As the biopharmaceutical industry continues to push the boundaries of science, Thermo Fisher Scientific is continuing to advocate for the use of new technologies, workflows, and stronger industry collaborations.
Among the newest innovations are those focused on improving each of the critical steps in an end-to-end mass spectrometry workflow. These innovations include new analytical instruments, consumables, workflows, and software solutions that enable leading-edge biological research that spans the molecular spectrum—from targeted and small molecule quantitation and advancements in high-throughput quantitative proteomics and bio-molecular characterisation to a revolution in intuitive, AI-driven software.
All of these are aimed at empowering scientists, researchers, and laboratory professionals to generate new analytical insights and accelerate next-generation vaccine and therapy development.
Enabling Next Generation Therapies
Professionals in proteomics and biopharmaceutical laboratories who are working in drug discovery and R&D applications need to unlock the ability to clearly decipher complex mixtures of large molecules with simultaneous charge detection for analysis of previously unmeasurable analytes.
As such, Thermo Fisher has added a new Thermo Scientific Direct Mass Technology mode for its Thermo Scientific Q Exactive UHMR Hybrid QuadrupoleOrbitrap mass spectrometers that lets manufacturers analyse the characteristics of biotherapeutics in greater detail throughout development. This development will enable laboratory professionals to improve material quantitation and accelerate biopharma development.

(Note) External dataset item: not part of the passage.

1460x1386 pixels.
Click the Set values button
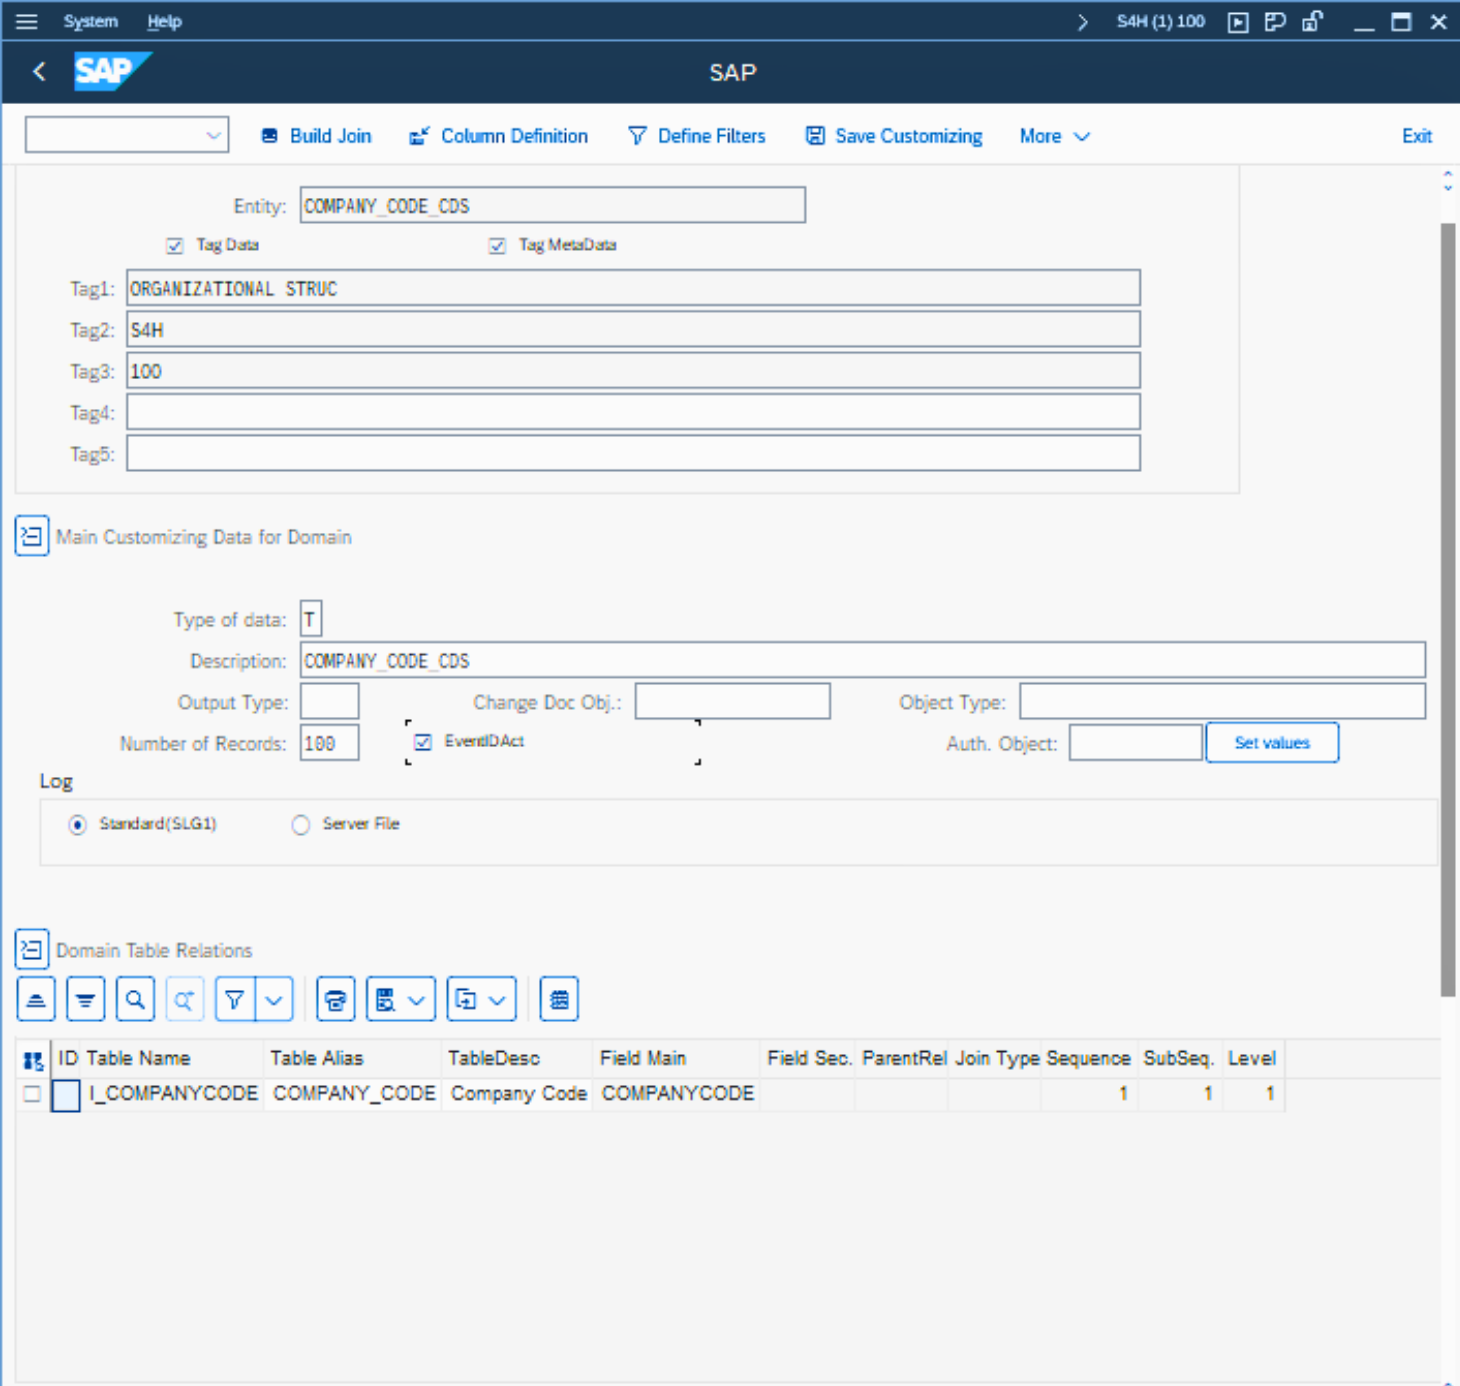point(1271,743)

This is because the Direct Mass Technology mode augments the UHMR Hybrid QuadrupoleOrbitrap mass spectrometers with charge detection
The Thermo Scientific™ AccelerOme™ automated sample preparation platform with the Thermo Scientific™ AccelerOme™ sample preparation kit
capabilities, allowing direct mass determination of hundreds to thousands of individual ions in a single spectrum. As a result, laboratories can measure mass for complex heterogeneous mixtures of multiple charged components, unlocking new and rich insights into proteoforms, biotherapeutics and next-generation drug modalities.
For proteomics researchers, the Thermo Scientific AccelerOme Automated Sample Preparation Platform improves reproducibility in sample prep, a longstanding bottleneck preventing wider use in biomarker discovery for disease detection and research into new therapies.

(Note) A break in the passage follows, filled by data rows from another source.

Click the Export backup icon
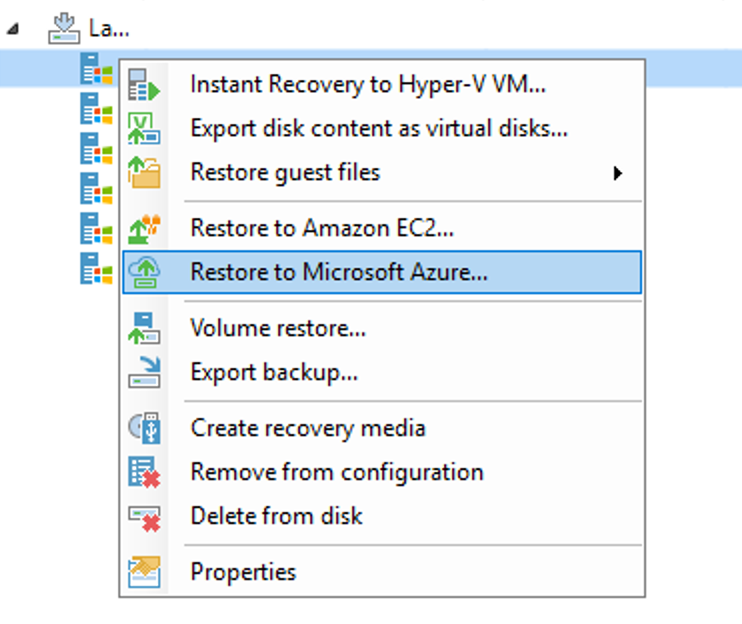The height and width of the screenshot is (624, 742). 145,372
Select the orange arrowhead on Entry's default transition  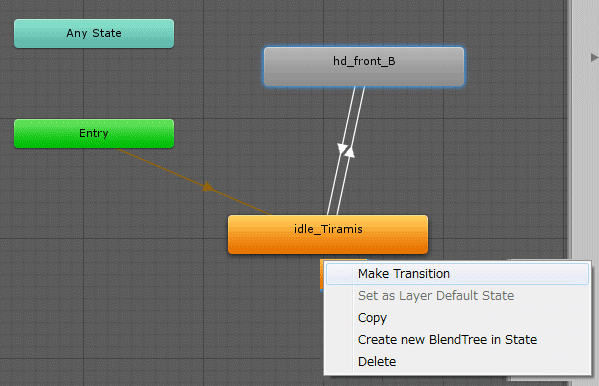click(x=208, y=187)
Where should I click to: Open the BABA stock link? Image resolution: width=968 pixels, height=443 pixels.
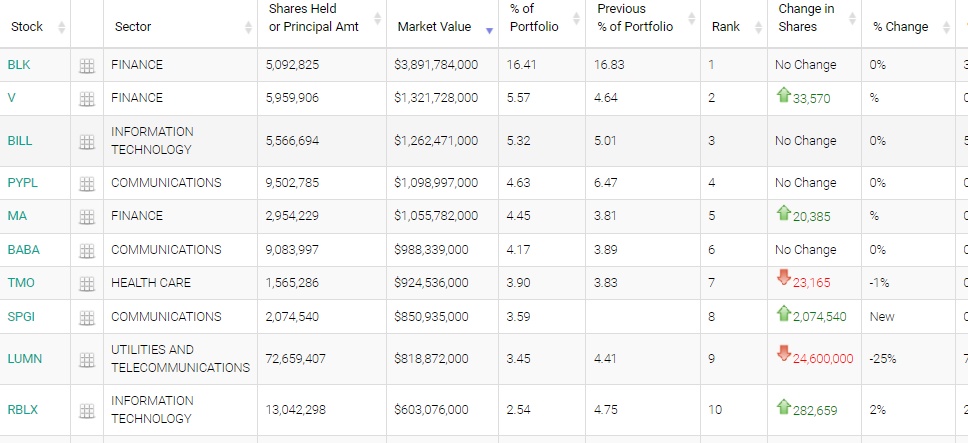pyautogui.click(x=23, y=250)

Very simply put, the AccelerOme Automated Sample Preparation Platform eliminates the need for labour-intensive, manual sample preparation for LC-MS analysis, including the associated method development and reagent sourcing. Automated sample preparation also overcomes the challenge of maintaining reproducibility with manual methodologies, and the new platform’s pre-built validated methods and kit format reagents further reduce any risk of user error.
A new Thermo Scientific µPAC Neo HPLC Column improves column-to-column reproducibility within proteomics and biopharmaceutical research applications as part of an end-to-end liquid chromatography-mass spectrometry (LC-MS) workflow. This further simplifies complex bottom-up proteomics analyses, enabling wider use in the discovery and detection of cancer and other disease biomarkers, and the development of new therapies and vaccines ranging from COVID to cancer and rare diseases.
Essentially, the µPAC Neo HPLC column provides proteomics and biopharmaceutical research laboratories with a new micro-pillar array column as part of an end-to-end LC-MS workflow that will simplify complex bottom-up proteomics analyses, complete with a detailed startup protocol. This helps

users accelerate their experimental setup with the reassurance of high-level performance across every component of the workflow.
Unlocking Deeper Analytical Insights
Scientists in biopharmaceutical, proteomics, and small molecule settings can enable more comprehensive analysis of their data with the latest software updates. New features enable researchers to extract more information from their new and existing data, streamline data interpretation, and standardise reporting with increased ease of use.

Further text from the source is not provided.